À ma connaissance, la presse française, si glorieuse pourtant, aura encore oublié de nous parler du fracassant rapport de l’Institut britannique Energy Saving Group (ESG). Je n’ose penser que l’omniprésente publicité en faveur de ces objets aura joué son rôle dans la discrétion de violette de nos journaux. Enfin. Sachez que l’institut (http://www.energysavingtrust.org.uk), dans une étude publiée cet été, estime que les engins électroniques – tous rassemblés – que nous aimons tant pourraient représenter en 2020, demain matin donc, 45 % de la consommation électrique domestique.
Détendons l’atmosphère avant de repartir. Le travail d’ESG s’appelle The Ampere Strikes Back, ce qui veut dire l’ampère contre-attaque, clin d’oeil au film de George Lucas. Pas drôle ? Désolé, je n’ai que cela en magasin. Et reprenons. Un écran de télé plasma consomme trois fois plus qu’une antiquité à tube cathodique. Une radio numérique quatre fois plus qu’une bonne vieille analogique. Et je vous fais grâce des veilles électriques imposées, qui interdisent d’arrêter les appareils autrement qu’en les débranchant par la prise murale.
En somme, le système industriel, dont je ne me lasserai jamais de rappeler qu’il est amoral, ce système dont nous sommes tant complices continue comme si de rien n’était. En avant comme avant !
Deuxième info tout aussi plaisante, envoyée par Hélène et Guy Bienvenu. L’association Global Action Plan, britannique elle-aussi, affirme que le système informatique mondial (ICT pour Information and Communication Technology) émet à peu près autant de gaz à effet de serre que l’ensemble du transport aérien. An inefficent truth (http://www.globalactionplan.org) révèle qu’un serveur informatique de taille moyenne a la même empreinte écologique annuelle – traduite en production de carbone – qu’un gros 4×4 américain, qu’on appelle là-bas un SUV.

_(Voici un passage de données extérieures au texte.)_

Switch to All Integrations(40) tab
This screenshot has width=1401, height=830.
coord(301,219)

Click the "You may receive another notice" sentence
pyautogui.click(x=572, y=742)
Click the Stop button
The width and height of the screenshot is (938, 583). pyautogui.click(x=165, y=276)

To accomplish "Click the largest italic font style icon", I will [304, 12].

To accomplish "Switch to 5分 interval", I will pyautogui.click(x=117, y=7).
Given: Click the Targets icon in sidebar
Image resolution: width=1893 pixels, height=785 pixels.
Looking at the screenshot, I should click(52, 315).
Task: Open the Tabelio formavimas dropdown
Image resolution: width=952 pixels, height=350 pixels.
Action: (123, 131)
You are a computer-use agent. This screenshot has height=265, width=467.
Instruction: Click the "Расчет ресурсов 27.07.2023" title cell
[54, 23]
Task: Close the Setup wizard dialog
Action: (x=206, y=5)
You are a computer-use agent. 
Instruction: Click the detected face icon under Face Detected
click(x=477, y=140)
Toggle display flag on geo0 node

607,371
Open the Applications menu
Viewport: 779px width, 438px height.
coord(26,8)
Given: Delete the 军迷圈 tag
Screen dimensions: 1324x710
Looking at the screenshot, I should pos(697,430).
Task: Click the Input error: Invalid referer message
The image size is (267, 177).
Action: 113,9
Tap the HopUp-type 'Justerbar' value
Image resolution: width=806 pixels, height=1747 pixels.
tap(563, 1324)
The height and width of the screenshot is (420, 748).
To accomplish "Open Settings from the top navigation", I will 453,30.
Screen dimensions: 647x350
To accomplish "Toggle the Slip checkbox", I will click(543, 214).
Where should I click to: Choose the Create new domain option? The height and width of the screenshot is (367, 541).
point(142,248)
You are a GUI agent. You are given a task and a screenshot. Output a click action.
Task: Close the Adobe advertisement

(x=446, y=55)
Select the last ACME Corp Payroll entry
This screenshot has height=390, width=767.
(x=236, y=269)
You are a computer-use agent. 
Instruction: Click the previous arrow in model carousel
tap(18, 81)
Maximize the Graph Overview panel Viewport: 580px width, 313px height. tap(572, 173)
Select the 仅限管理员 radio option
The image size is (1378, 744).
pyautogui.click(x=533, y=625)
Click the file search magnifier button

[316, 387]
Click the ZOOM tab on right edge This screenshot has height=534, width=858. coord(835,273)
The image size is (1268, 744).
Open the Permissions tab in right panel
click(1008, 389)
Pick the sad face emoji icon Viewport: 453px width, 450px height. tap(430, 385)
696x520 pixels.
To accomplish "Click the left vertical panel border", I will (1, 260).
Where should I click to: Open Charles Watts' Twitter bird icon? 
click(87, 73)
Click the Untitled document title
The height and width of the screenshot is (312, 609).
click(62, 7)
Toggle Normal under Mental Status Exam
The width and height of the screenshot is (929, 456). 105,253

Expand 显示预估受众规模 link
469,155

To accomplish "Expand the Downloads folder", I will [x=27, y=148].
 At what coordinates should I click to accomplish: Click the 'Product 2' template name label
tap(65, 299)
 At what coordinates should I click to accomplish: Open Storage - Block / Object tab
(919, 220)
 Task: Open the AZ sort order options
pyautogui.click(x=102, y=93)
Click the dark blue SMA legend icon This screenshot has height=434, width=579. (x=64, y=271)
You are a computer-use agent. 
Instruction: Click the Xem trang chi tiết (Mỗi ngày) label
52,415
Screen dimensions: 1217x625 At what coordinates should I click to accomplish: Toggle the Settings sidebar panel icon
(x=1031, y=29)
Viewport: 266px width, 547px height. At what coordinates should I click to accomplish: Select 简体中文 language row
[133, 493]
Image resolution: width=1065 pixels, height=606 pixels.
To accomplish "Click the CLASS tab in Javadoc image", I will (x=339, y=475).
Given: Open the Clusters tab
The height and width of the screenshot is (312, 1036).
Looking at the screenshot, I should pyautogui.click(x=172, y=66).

Et tout est à l’avenant, dans un crescendo d’irresponsabilité et même de délire. Ainsi, 58 % des départements informatiques, du plus petit au plus vaste, ne paient ni ne voient leurs factures d’électricité, prises en charge par d’autres qu’eux. Et 12 % de mieux voient – une seconde ? – leur note, sans toutefois la payer sur leur budget. Bien entendu, presque aucun n’a la moindre idée de la contribution de leur(s) machine(s) à l’émission de gaz carbonique.
Ils s’en foutent, gaillardement, sans état d’âme, conscients d’appartenir à l’élite du monde en marche, connecté, moderne, rutilant en diable. Que veux-je vous dire ? Mais vous le savez bien ! C’est le principe de nos sociétés qui est en question, et nullement telle ou telle de leurs inventions concrètes. La propagande, hier seulement, souvenez-vous, proclamait que, grâce à l’ordinateur, nous irions doucettement, confortablement, vers une production de plus en plus immatérielle, tournant le dos aux gaspillages passés, responsable, écologique même.
C’est tout le contraire. Nous allons dans une direction qui comblera les fous de jeux vidéos et les touristes; les urbains et les nomades; les petits vieux comme les jeunes fous. Le monde, tel qu’il va, empilera le nucléaire, les grands barrages, les éoliennes, les panneaux solaires, les centrales au charbon, le chauffage au gaz, et tout le reste, que nous n’avons pas encore eu le bonheur de découvrir. Oui, le monde tel qu’il va. Mais ira-t-il encore très loin de la sorte ? Nous avons à penser. Nous aurons à agir.
Alors c’est l’éternelle question, partiellement évoquée auparavant: faut-il revenir « en arrière »? Au temps des paysans? C’est une révolution technologique et des mentalités à l’envers qu’il faudrait?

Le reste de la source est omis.